MCDONALD’S: Toledo Franchise Owner Leaves an Inspiring Legacy

I never met James Cobham, Jr., or even heard of him until today. I imagine you didn’t, either.  mcdonalds_164x82

Too bad for us.

According to his obituary in the Toledo Blade, James Cobham, Jr., 65, was a successful McDonald’s franchise owner who died this past Sunday.  I found it striking that Cobham’s family and friends did not focus on his financial success or his accomplishments as one of the early black McDonald’s franchise owners.  Instead, they recounted James Cobham’s passion for enriching the lives of those who worked for him:

“He always treated people with dignity,” said his wife, Barbara, the firm’s bookkeeper. “That love was like a bond, and [employees] were willing to do their very best.”

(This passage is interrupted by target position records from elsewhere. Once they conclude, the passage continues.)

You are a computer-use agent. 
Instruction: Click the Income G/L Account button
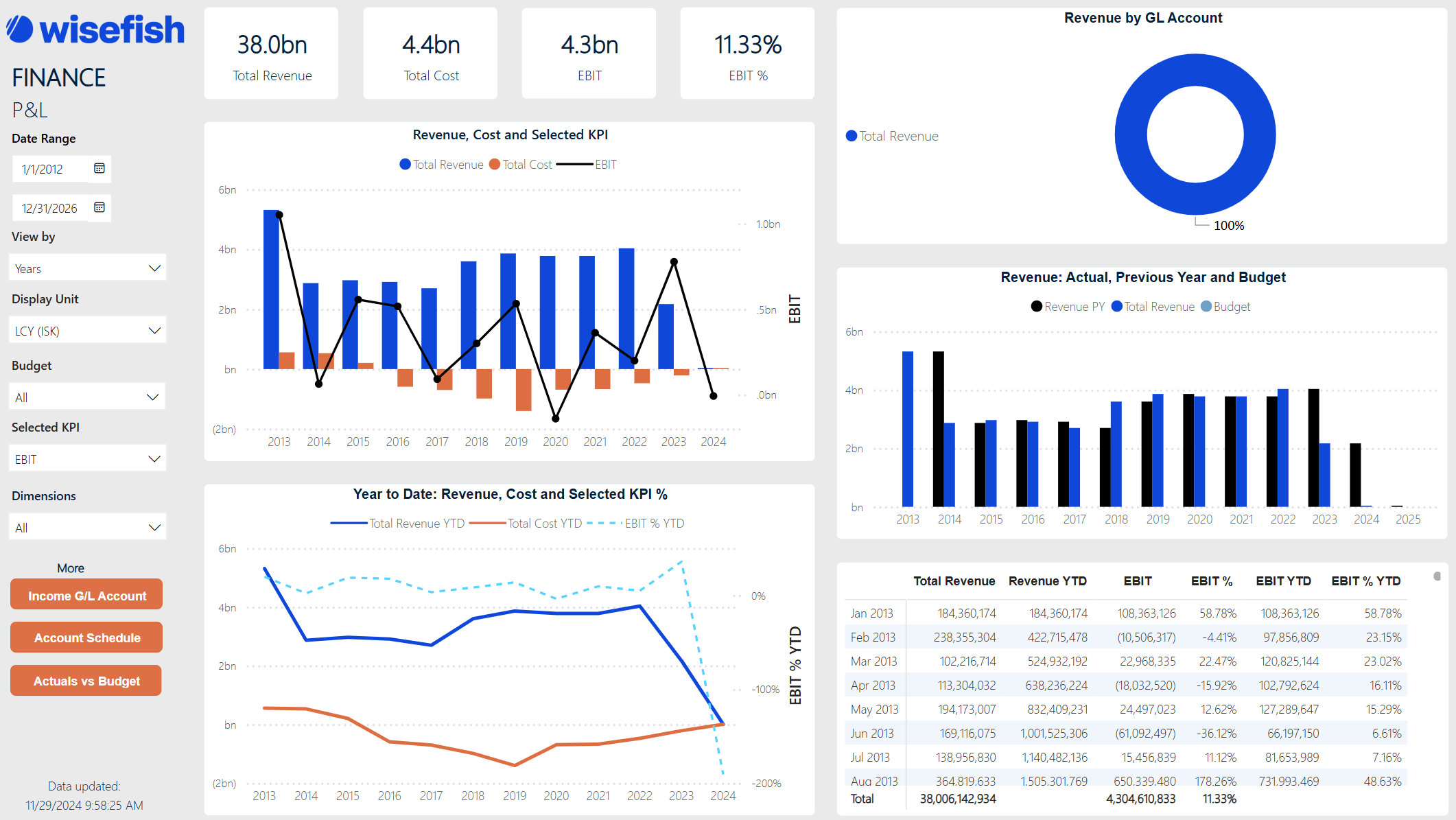(x=86, y=596)
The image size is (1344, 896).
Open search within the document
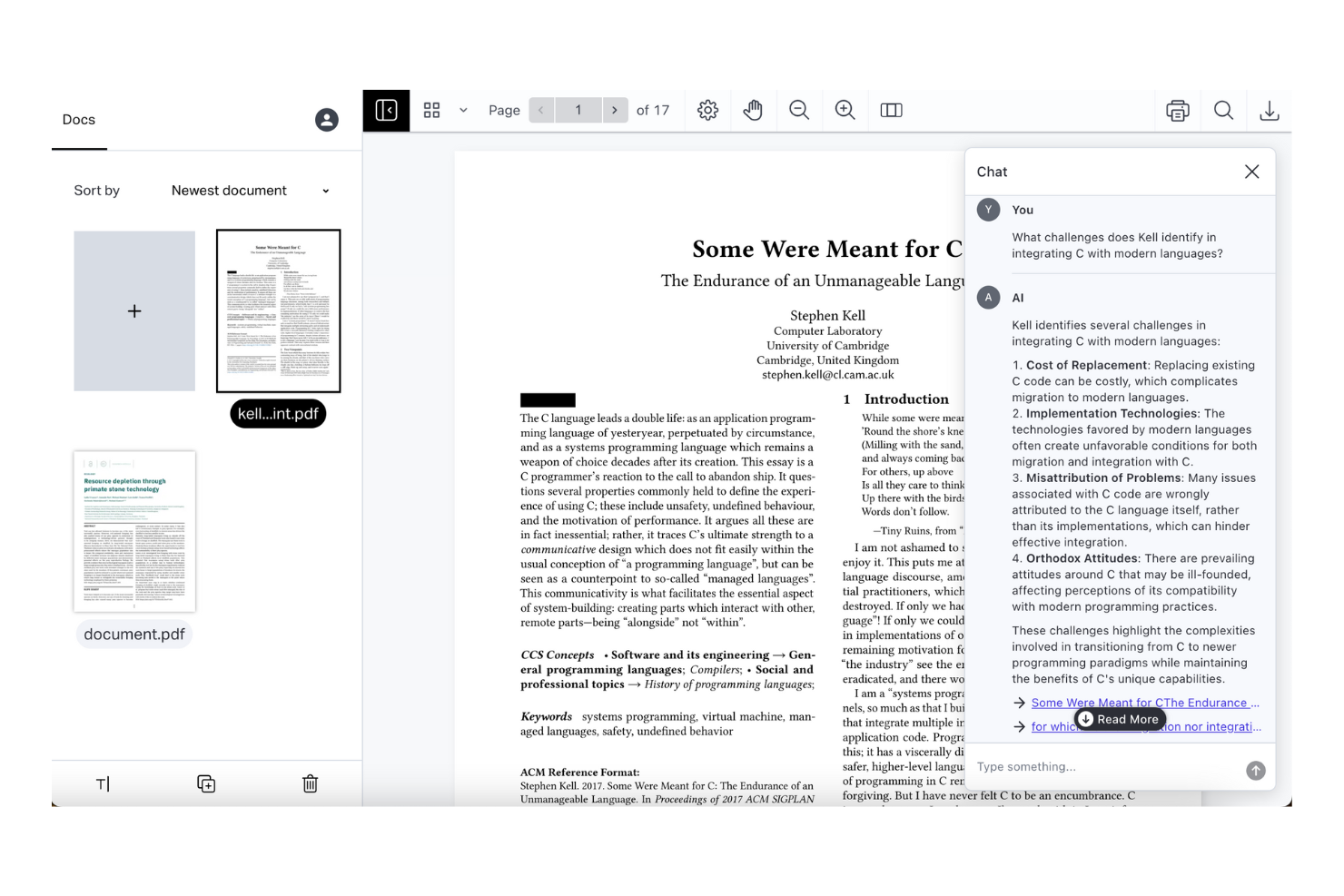[x=1223, y=110]
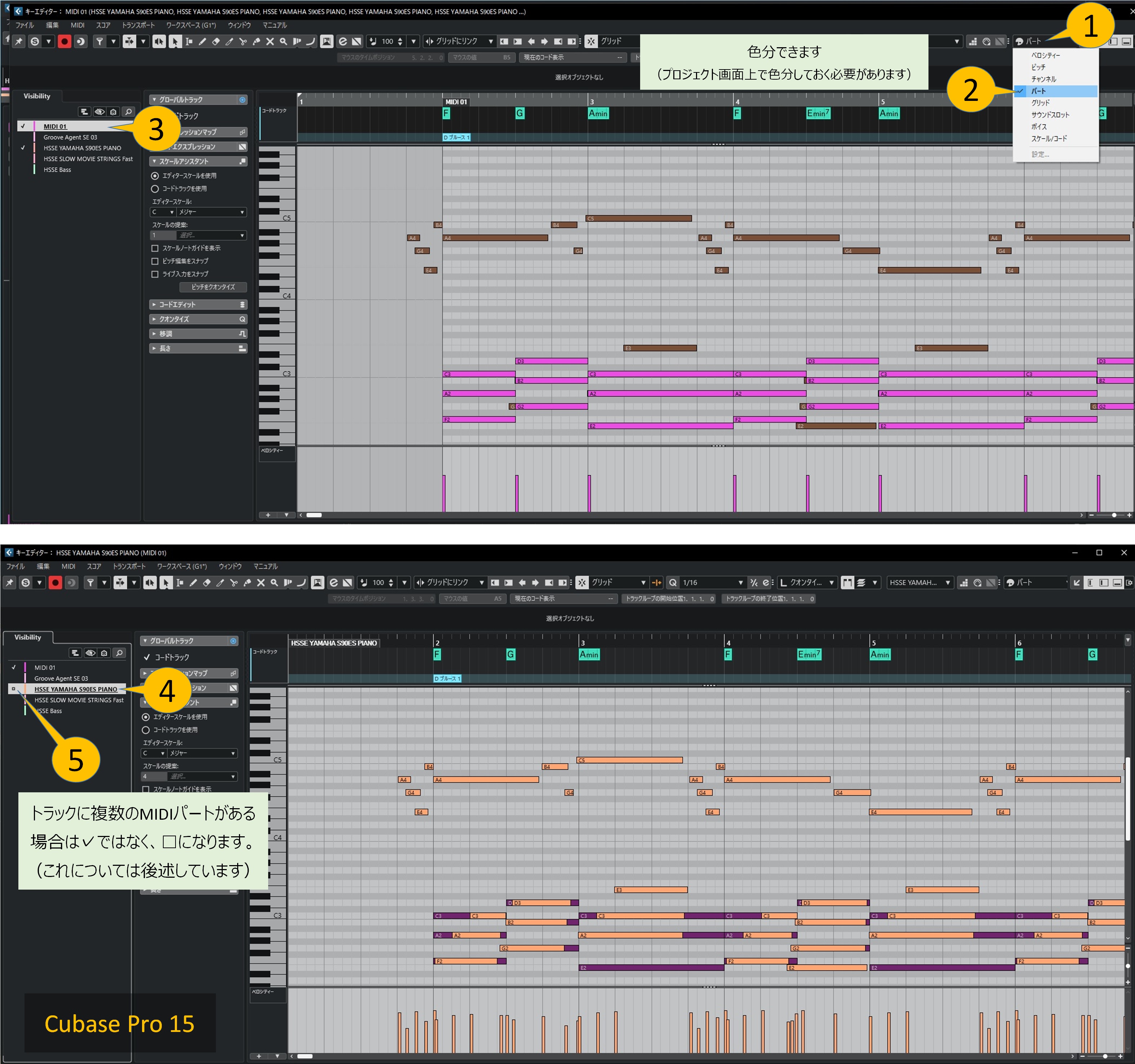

He inspired loyalty because he was loyal to employees, said Glenn E. Johnson, who was 15 in 1976 when he went to work at a restaurant Mr. Cobham managed in St. Louis. When Mr. Cobham bought a Toledo McDonald’s franchise in 1984, Mr. Johnson came too as an assistant manager.

Mr. Cobham’s protege became a manager and eventually owned five McDonald’s in Toledo.

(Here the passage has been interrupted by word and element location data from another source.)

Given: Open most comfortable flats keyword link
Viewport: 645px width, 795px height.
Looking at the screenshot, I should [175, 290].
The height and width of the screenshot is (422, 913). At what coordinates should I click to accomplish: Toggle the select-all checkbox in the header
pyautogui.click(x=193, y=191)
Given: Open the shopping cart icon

“He inspired you. He allowed me to operate his business as if it was my own, which allowed me the opportunity to have the experience,” Mr. Johnson said. “He had a real sense of wanting to help people and seeing people prosper.”

Mr. Cobham had that sense from a young age. He told The Blade in 1991 that all he could do growing up black in segregated Savannah, Ga., was deliver newspapers and cut yards.

“I always hoped for the day where I would be able to give jobs to people,” Mr. Cobham said then.

The eldest of seven, he went to Knoxville College and received a bachelor’s degree from the District of Columbia Teachers College. His first McDonald’s job, part time, was in Washington. He climbed the managerial ladder in Chicago and St. Louis.

Mr. Cobham of West Toledo was a former treasurer of the National Black McDonald’s Operators Association. He was on the boards of Toledo area charitable and community organizations, including as a founding board member of the Toledo Urban Federal Credit Union and the then-Northwest Ohio Black Chamber of Commerce.

In 1993, the City League Hall of Fame inducted him as a distinguished citizen. In 1995, the Business Owners and Professionals Club of Toledo honored him for being the largest Toledo employer of inner-city youth.

Some business owners see their mission as flipping burgers or creating profit & loss statements;  others, like James Cobham, Jr., recognize that they’ve got the opportunity – and responsibility – to change the world.

My condolences to his widow, Barbara, who mourns the loss of her husband and her 38-year old son in the same month.  At least she knows that her husband’s memory and spirit lives on in the hundreds, if not thousands, of lives that he touched.

James Cobham, Jr. clearly shared Martin Luther King’s streetsweeper philosophy, and elevated franchise ownership to its full potential.